:: AIM ::
Add 23 to every number in the answer coordinates across the part that opens with the line containing "between the cyclopentadienes?" and closes at the end of the items, then write that whole part out again with every line of each item kept.

:: DATA SECTION ::
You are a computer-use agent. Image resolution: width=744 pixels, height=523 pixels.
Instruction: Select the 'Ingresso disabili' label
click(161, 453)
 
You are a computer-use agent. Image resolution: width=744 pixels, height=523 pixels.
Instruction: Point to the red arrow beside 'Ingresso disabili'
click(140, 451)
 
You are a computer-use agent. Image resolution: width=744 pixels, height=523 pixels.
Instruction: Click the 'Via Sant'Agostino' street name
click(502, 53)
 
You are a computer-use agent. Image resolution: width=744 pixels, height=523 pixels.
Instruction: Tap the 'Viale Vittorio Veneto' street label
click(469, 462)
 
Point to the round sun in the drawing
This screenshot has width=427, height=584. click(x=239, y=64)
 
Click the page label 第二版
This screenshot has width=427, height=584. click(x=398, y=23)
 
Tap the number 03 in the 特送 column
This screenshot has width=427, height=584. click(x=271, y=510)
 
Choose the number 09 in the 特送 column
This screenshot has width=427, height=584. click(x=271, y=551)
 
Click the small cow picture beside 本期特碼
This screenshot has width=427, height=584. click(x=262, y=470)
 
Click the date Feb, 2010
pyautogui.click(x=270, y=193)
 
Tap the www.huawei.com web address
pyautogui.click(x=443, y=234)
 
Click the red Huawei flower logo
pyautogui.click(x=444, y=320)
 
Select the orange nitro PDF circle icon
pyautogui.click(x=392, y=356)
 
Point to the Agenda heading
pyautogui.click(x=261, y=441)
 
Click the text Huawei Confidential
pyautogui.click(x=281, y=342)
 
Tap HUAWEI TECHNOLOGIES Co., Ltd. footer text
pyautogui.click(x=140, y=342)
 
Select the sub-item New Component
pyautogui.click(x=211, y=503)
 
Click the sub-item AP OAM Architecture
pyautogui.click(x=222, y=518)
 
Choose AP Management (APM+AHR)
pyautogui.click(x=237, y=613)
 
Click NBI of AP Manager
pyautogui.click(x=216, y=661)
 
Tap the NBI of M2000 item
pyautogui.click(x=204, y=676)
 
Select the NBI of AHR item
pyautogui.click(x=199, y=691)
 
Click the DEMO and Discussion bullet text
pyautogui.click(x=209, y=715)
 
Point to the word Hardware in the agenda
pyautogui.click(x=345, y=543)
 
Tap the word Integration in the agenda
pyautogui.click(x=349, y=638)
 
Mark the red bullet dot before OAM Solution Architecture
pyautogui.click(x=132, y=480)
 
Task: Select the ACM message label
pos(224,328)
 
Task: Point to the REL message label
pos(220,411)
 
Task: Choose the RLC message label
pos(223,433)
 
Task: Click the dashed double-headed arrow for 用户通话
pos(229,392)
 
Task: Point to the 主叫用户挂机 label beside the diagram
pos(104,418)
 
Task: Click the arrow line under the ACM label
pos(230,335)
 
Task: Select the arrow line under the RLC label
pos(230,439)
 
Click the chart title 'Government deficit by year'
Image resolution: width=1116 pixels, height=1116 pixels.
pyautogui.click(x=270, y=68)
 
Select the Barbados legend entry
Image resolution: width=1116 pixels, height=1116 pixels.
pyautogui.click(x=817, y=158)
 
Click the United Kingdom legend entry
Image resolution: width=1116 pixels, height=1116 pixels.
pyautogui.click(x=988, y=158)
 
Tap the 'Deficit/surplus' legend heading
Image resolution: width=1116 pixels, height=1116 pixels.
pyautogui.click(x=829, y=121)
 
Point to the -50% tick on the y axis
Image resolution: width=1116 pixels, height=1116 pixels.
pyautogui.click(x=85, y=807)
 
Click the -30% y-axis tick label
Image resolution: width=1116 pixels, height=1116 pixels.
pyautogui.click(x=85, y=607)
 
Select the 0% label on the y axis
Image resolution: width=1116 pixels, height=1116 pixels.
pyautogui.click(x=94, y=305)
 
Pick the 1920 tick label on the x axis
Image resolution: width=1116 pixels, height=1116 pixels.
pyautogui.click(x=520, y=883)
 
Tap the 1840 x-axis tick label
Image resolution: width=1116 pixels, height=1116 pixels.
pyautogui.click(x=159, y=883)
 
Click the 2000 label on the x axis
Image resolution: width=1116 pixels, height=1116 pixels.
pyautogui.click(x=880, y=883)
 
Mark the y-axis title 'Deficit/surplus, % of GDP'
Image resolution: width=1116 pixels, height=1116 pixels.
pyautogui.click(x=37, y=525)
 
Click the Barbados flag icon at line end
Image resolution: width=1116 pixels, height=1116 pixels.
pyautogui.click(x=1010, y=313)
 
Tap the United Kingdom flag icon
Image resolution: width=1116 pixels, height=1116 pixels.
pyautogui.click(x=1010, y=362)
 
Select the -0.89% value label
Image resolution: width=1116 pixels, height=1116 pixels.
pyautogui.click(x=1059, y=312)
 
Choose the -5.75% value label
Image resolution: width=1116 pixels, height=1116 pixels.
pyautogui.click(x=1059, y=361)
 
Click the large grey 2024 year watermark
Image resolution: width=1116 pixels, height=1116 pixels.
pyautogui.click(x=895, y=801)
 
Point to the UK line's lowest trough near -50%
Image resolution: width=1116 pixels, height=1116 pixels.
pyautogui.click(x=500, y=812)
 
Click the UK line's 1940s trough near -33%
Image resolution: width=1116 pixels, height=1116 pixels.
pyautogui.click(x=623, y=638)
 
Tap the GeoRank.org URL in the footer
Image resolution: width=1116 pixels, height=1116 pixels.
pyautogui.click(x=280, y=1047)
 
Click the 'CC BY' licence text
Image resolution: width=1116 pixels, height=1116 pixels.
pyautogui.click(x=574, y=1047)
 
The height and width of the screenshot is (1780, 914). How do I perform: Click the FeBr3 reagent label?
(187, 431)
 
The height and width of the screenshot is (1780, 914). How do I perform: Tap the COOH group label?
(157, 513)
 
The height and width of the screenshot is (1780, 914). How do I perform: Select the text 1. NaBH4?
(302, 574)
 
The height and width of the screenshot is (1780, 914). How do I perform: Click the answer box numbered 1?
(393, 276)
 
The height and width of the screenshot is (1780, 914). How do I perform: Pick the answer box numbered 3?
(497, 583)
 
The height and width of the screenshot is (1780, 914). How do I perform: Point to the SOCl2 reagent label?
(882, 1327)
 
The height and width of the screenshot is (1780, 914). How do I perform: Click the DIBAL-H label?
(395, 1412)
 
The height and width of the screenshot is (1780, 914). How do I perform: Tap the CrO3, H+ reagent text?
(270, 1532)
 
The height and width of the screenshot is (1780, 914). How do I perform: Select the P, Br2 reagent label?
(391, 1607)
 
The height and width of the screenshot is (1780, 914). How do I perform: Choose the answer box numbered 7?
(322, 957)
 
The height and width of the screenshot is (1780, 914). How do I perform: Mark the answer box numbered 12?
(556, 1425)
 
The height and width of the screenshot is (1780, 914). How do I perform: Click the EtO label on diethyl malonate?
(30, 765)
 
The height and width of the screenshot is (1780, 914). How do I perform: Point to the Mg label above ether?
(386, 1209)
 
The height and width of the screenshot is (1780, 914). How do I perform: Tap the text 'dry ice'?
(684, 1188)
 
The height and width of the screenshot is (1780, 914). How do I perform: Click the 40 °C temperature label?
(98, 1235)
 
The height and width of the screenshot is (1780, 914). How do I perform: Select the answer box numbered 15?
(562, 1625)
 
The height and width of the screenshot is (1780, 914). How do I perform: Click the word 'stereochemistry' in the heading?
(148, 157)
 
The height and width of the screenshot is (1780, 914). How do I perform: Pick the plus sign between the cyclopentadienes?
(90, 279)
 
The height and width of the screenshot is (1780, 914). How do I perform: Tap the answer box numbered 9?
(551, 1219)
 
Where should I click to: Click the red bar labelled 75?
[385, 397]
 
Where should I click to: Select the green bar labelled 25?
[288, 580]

:: TASK OUTPUT ::
The height and width of the screenshot is (1780, 914). How do I perform: Pick the plus sign between the cyclopentadienes?
(113, 302)
 
The height and width of the screenshot is (1780, 914). How do I perform: Tap the answer box numbered 9?
(574, 1242)
 
Where should I click to: Click the red bar labelled 75?
[408, 420]
 
Where should I click to: Select the green bar labelled 25?
[311, 603]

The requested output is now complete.